Where's the wagon...I need to get back on!

Been a couple of weeks since the last entry. Had a few situations over the last fortnight that have been straining emotionally, but now Im ready to get back on track.

I am an emotional eater. Having found out recently I may not be able to have children has been a big blow - not that we wanted them right now, but to have the option ripped away from you has been fairly traumatic for me - has affected me more than I thought. I dont really want to go into details here, but hopefully the prognosis may change in time.

So since boot camp, Ive been out for a few rather nice dinners, have lapsed a little on exercise,and have enjoyed a few glasses of vino at various do's. I've also put work and my uni paper ahead of me - poor time managment. My family dog (parents) also passed on after a long life of 13 years. Sad.
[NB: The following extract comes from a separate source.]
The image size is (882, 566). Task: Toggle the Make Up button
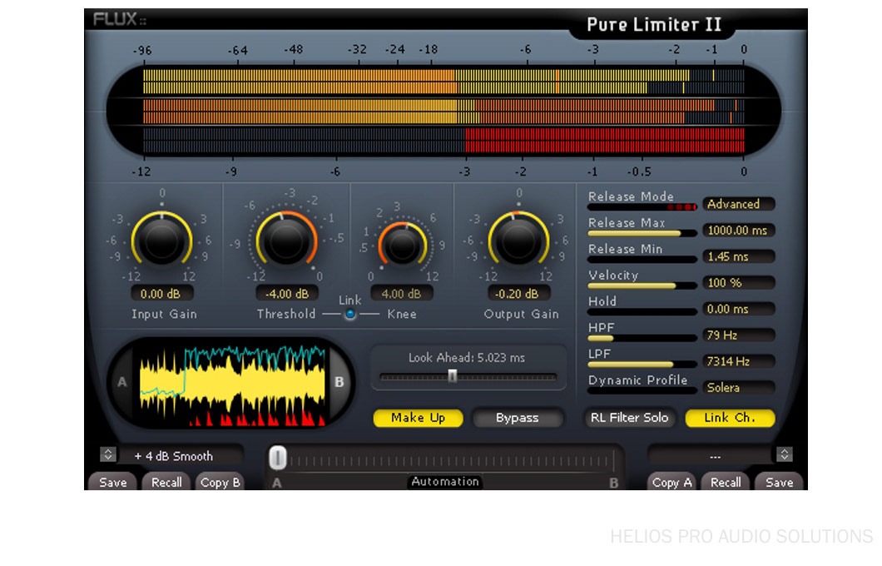(x=418, y=418)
Today at WW, it showed up as gaining 700g (1.5lbs) over two weeks :( so now weight loss is down to 13.5kilos, still guess it is a loss.

So from here...

Get back on the exercise wagon, watch what I eat and make healthier choices, and cut down on the wine....it quickly adds on the kilos...not really worth it.

I'm also trying neural lingusitic programming with a therapist to change my way of thought about food etc. His programme is called "Get the fat out of your head" and over 12 sessions, it aims to resort and retrain my head space to be more aware and make better choices, and also work on my self image. I have nothing to lose. Will update how this goes, but before my first session on Tuesday I have a fair bit of reading to do!

Next stage of boot camp starts in about 2.5 weeks, which will be good (in the end ;) ).

Ok, not the most motivating of entries, but achieving a new life style is a roller coaster...you just got to ride it! If you don't make mistakes, how can you learn.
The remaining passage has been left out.